In other threads I have noticed about complaints of lack of z axis romm especially on 3 in one machines . I wrote this in response.
A caravat here.  A recurring theme I see here is lack if z axis room . this is not a problem limited to 3 in one machines. 

the seig 7 x 10 is tight on Z for drilling operations. depending on tooling used the z can get tight on the seig x-2 mill. 
the new horizontal vertical mill from seig again tight on z axis. 
Small Harbor frieght drill presses have the same issue. 
small hobby machines are  a er small  and z axis can seem to disappear fast. 


but do not fear some of these problems can be prevented with good tool selection up front and planning. 

1) drill bits a 1/2 long jobbers bit is probably not going to work well in the above cases DAMHIKT.  a set of screw machine drill bits is a hobby machinist best friend I must admit I need to buy a set of these myself. 

2) tool holding : collects that fit inside the spindle save lots of room and there is no good reason not to use a collet to hold a drill bit. use care thought a drill bit that has hung up on a drill chuck will likely have a burr . this burr must be removed before placing in a collect. it can interfere with holding and damage the collet. And  use the correct size collet or you will have problems. 

3) a DRO or cnc control can eliminate much of the need for a space thieving rotary table. another option is to make a low profile indexing rotary table.

4) ad a riser block an in or two rise can make a huge difference in these little machines. 


So yes by all means consider z axis when choosing a machine but if you plan ahead an educate yourself to options you may find yourself with a usable machine sooner and cheaper than if you hold out for the Bridgeport. . 

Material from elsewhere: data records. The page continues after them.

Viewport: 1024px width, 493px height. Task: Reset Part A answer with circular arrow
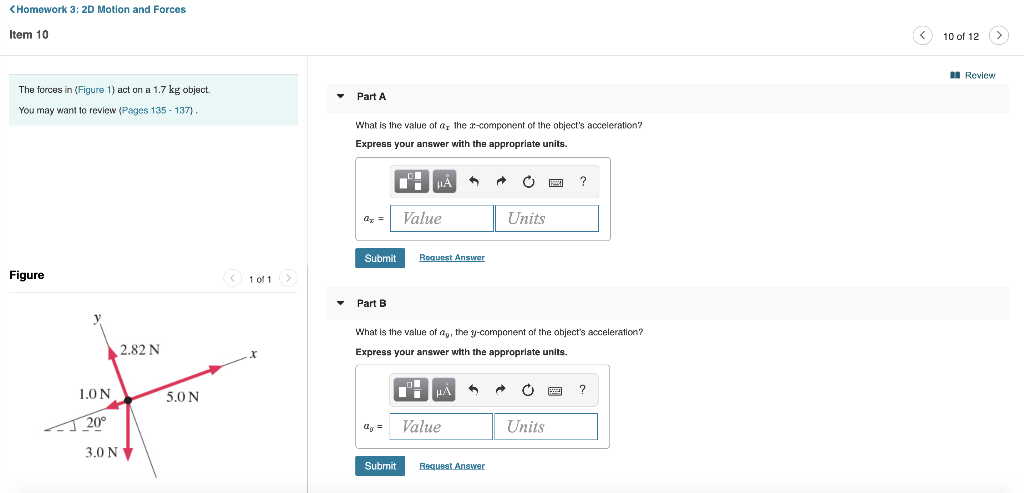point(528,182)
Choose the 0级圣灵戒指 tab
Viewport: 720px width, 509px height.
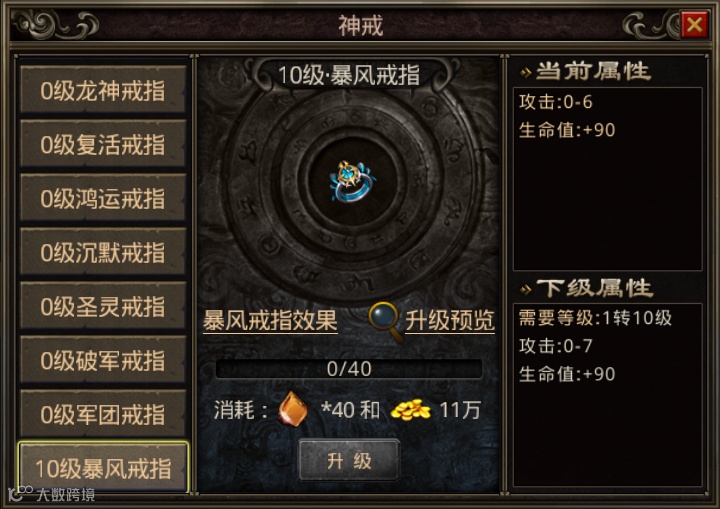(103, 306)
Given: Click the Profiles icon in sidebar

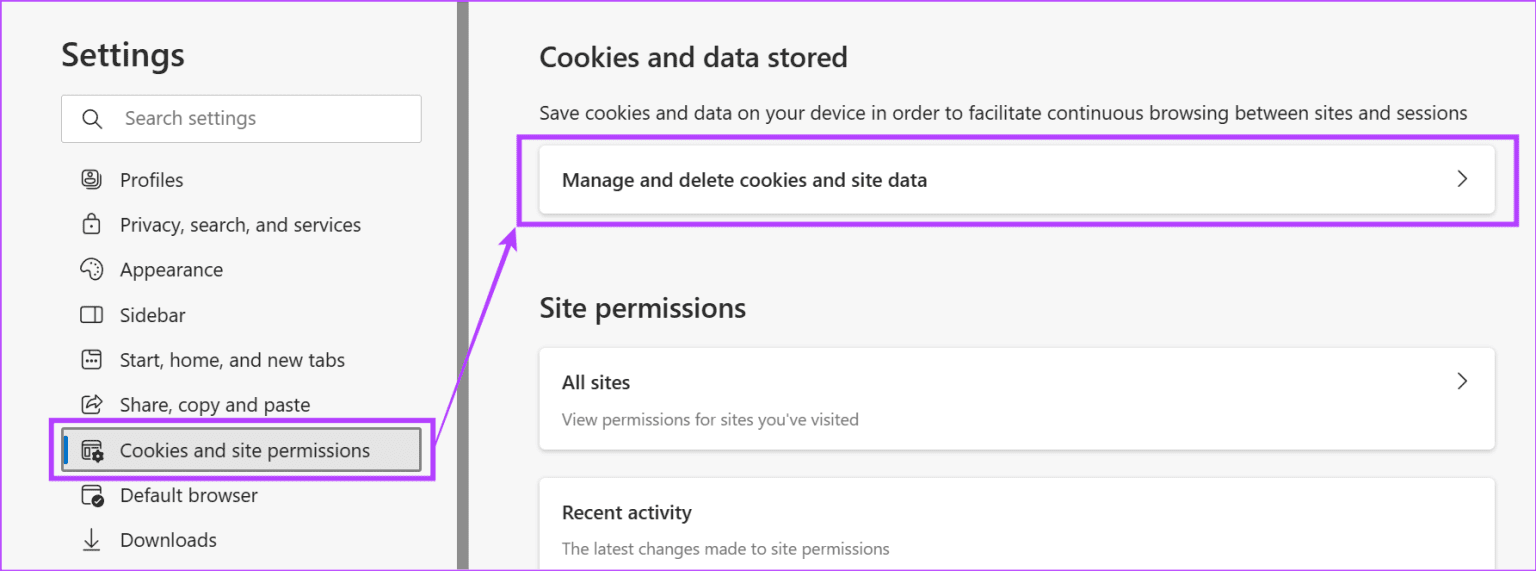Looking at the screenshot, I should tap(91, 180).
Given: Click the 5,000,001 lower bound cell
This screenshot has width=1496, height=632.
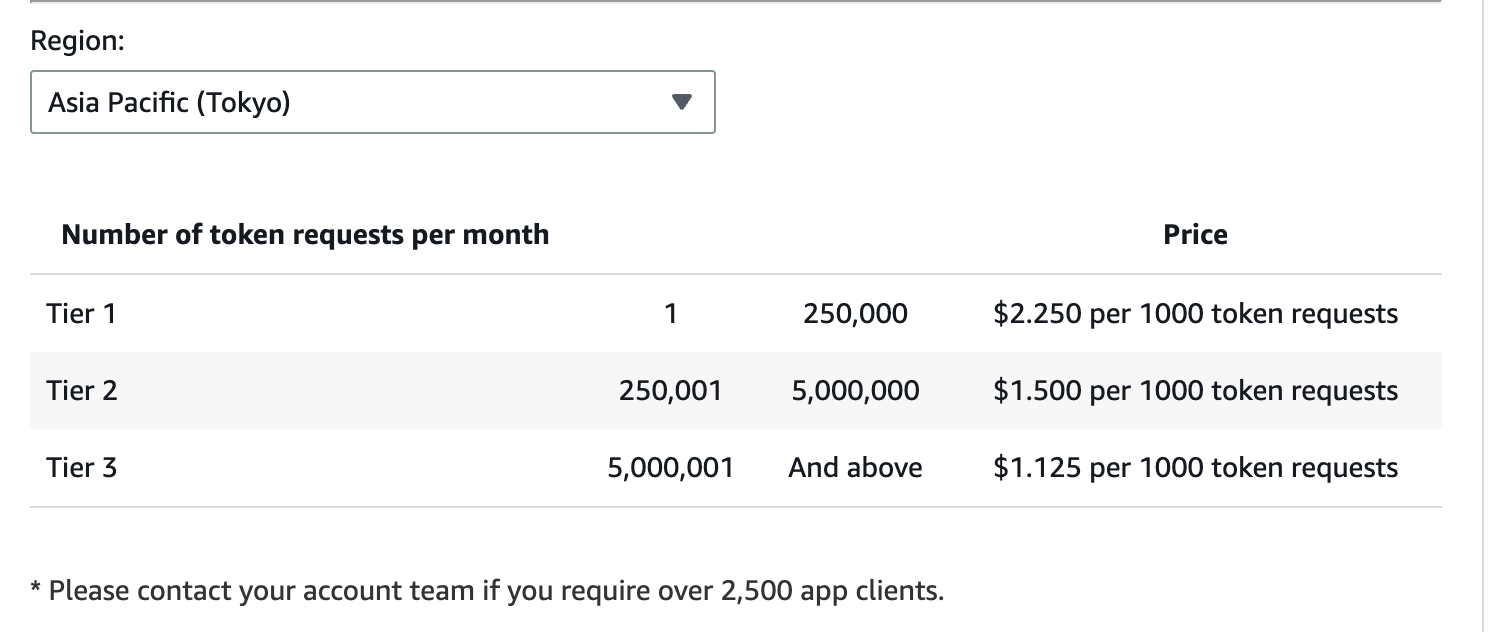Looking at the screenshot, I should point(670,467).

I hope this helps someone get more use from what they have as well. 

Tin


----------



## Philjoe5 (Oct 13, 2012)

I'll vouch for Tin's #1 and #2.  Having started out on an X2 I was always looking for extra z axis and screw machine drills and collets each give you some.

Another tip if using a rotary table on a machine with limited z axis is - Don't mount a 3 jaw chuck on it.  You'll lose z axis + rigidity.  Make a fixture plate and clamp your work on that.

Phil


----------



## Tin Falcon (Oct 14, 2012)

> 1) drill bits a 1/2 long jobbers bit is probably not going to work well in the above cases DAMHIKT. a set of screw machine drill bits is a hobby machinist best friend I must admit I need to buy a set of these myself.



I decided it was time to follow my own advice. Good American made tools can be expensive even beyond the budget of the hobby machinist. I have to admit I do buy import tools because I do not feel I can afford american made comparable product. but I do buy american when I can . 

enco is often a good source but $ 187 for plain jane import 115 pc set. 
http://www.use-enco.com/CGI/INPDFF?PMPAGE=22&PMITEM=302-2400

So thanks to our friends at Google  I found these :
http://www.discount-tools.com/mic-drillset27.cfm

Only a few bucks more I purchased the split point set. Made in USA and coated.  Just a made in usa index from penn tool is almost $50.
Tin


----------